Dataset excerpt

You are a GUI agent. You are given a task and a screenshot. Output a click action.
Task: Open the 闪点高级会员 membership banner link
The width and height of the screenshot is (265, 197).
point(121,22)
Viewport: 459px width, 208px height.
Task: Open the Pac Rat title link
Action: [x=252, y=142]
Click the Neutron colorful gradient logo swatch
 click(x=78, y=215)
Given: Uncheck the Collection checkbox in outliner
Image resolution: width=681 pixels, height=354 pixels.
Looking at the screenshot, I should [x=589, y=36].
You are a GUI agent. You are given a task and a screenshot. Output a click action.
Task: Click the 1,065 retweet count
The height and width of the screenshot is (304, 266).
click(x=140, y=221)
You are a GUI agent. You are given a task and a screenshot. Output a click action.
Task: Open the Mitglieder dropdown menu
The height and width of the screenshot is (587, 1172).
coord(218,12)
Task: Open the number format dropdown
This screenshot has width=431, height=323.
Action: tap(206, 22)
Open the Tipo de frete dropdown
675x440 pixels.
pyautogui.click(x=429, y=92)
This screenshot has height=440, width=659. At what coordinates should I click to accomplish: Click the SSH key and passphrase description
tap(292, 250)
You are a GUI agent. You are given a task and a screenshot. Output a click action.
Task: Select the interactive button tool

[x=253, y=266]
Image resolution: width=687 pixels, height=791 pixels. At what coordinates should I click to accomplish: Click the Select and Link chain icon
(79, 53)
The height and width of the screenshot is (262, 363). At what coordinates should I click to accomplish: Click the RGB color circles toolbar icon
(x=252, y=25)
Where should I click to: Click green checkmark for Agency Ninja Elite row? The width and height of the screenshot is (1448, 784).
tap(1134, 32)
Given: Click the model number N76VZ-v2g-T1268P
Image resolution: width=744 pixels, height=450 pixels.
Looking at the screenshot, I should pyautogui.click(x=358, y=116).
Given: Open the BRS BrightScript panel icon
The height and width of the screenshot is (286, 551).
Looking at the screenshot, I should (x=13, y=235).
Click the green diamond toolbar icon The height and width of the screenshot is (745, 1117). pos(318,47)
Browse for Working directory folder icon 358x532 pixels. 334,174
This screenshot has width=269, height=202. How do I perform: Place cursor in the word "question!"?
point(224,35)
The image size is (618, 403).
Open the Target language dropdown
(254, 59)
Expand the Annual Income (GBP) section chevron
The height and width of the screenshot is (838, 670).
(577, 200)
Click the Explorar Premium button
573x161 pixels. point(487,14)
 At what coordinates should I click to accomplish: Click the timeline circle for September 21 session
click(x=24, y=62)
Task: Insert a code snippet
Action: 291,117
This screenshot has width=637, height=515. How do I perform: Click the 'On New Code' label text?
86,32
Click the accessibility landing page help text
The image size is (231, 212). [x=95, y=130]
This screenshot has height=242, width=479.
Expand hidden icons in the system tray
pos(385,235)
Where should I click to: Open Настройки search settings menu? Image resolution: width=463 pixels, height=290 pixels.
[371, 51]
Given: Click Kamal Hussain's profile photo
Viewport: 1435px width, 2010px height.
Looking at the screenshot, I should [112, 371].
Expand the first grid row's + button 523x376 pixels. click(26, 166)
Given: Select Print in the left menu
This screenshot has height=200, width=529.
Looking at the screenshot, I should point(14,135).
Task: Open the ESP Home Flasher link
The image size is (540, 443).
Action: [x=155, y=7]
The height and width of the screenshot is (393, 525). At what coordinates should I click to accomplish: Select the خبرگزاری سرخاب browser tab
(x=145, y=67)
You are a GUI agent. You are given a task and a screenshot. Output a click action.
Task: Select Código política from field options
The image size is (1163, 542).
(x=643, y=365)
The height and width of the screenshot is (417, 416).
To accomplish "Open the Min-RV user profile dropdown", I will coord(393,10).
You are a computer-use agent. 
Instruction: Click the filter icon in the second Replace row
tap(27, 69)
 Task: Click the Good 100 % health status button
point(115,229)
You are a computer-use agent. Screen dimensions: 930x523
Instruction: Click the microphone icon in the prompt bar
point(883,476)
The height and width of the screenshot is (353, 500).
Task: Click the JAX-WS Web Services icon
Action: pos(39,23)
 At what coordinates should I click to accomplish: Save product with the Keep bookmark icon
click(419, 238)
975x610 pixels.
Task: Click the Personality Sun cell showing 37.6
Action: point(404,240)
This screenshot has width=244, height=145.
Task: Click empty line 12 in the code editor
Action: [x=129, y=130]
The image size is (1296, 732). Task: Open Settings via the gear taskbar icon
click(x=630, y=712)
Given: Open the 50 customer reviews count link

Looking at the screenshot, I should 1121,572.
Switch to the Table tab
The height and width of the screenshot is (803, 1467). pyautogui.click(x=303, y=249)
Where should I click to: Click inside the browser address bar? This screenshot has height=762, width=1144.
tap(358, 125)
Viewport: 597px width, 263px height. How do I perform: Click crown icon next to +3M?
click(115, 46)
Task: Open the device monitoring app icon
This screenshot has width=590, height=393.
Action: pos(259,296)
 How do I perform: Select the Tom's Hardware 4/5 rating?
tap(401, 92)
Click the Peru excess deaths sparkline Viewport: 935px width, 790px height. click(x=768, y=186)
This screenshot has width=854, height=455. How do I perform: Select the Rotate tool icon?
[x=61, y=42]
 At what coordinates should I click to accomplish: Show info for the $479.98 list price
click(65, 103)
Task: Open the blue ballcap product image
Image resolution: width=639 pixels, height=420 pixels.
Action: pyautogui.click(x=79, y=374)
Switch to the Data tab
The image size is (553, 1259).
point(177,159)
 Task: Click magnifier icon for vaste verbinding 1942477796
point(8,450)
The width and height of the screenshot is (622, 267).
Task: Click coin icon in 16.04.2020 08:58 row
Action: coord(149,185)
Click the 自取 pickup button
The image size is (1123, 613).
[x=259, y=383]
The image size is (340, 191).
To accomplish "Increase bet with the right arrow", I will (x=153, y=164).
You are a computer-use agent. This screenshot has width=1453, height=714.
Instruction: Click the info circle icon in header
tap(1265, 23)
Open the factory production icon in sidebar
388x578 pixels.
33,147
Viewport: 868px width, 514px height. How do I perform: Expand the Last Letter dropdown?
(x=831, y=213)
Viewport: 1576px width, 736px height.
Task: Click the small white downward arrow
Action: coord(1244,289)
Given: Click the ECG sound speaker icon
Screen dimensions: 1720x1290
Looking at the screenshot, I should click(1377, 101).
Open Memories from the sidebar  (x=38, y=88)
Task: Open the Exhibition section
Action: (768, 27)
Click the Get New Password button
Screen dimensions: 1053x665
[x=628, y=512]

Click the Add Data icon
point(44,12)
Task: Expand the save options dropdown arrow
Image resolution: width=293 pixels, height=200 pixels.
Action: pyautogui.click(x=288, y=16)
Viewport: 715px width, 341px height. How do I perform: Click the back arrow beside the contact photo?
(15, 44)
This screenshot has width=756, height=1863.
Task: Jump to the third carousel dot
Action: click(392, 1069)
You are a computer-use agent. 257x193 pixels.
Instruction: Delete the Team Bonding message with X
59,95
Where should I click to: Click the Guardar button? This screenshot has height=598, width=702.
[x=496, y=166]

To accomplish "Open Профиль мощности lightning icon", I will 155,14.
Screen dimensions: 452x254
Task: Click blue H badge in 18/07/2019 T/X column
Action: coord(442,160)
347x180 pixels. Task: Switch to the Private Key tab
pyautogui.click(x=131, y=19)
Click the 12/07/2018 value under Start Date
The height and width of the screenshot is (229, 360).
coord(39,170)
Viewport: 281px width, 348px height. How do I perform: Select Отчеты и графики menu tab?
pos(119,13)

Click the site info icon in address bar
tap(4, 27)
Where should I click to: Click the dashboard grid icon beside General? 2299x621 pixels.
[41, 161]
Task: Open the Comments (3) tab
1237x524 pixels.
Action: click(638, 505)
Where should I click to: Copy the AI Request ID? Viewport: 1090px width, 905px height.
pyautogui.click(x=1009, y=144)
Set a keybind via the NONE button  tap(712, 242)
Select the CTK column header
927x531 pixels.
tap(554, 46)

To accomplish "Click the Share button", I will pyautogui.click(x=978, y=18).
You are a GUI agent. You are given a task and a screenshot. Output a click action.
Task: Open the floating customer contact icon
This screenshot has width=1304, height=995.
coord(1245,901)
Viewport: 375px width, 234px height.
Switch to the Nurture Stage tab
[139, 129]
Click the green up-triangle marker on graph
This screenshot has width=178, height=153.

REQUIREMENT
How many lines of the listing above contain the word "menu"? Case counts. Give only the number.

EXERCISE SOLUTION
4